Nick Weal
- Full name: Nick Weal
- Country (sports): Great Britain
- Born: 4 September 1973 (age 51) Surrey, England
- Plays: Right-handed
- Prize money: $41,659

Singles
- Career record: 0–1
- Highest ranking: No. 291 (7 April 1997)

Grand Slam singles results
- Wimbledon: 1R (1997)

Doubles
- Career record: 0–4
- Highest ranking: No. 321 (18 August 1997)

Grand Slam doubles results
- Wimbledon: 1R (1997, 1998)

= Nick Weal =

British tennis player

Nick Weal (born 4 September 1973) is a British former professional tennis player.

==Biography==
Weal, who was born in Surrey and educated at Yateley School, played professionally in the 1990s.

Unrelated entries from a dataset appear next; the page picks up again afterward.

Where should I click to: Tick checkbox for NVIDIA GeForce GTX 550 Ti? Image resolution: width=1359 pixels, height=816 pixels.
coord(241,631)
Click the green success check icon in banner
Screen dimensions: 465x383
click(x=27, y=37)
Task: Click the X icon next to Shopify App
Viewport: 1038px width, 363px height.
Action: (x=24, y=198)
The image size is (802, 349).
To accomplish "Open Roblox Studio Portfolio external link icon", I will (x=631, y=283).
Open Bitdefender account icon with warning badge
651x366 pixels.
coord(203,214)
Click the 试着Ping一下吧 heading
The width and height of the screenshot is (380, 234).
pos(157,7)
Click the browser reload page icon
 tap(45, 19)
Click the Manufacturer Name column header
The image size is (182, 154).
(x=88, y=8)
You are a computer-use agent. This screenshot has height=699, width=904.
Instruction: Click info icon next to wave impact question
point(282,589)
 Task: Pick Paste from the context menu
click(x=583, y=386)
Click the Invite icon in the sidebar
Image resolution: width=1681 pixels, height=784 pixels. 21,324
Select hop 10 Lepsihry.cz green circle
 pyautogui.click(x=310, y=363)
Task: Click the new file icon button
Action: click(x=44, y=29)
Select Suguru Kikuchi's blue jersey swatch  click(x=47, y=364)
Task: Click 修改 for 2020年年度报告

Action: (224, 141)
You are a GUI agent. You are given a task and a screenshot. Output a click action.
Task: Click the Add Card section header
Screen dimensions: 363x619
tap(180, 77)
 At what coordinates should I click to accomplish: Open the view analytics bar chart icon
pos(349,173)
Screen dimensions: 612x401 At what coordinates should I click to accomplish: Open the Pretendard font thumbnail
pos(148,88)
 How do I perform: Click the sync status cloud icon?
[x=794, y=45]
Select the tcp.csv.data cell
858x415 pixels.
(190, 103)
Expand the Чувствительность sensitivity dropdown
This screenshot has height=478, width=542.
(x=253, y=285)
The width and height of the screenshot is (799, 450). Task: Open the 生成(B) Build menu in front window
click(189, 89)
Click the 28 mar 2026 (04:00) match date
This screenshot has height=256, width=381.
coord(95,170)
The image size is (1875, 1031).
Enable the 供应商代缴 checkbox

A right-handed player, he was runner-up to Ben Ellwood at the Bristol Challenger in 1996 and competed as a wildcard at the 1997 Wimbledon Championships, losing to Christophe Van Garsse in the first round.

In doubles he appeared twice in the main draw at Wimbledon, as a wildcard pairing with Barry Cowan in 1997 and partnering Ross Matheson as qualifiers in 1998. He featured twice in the main doubles draw of the Bournemouth International ATP Tour tournament.

Now working as a coach with the LTA, Weal coached the Great Britain team which won the 2015 Davis Cup.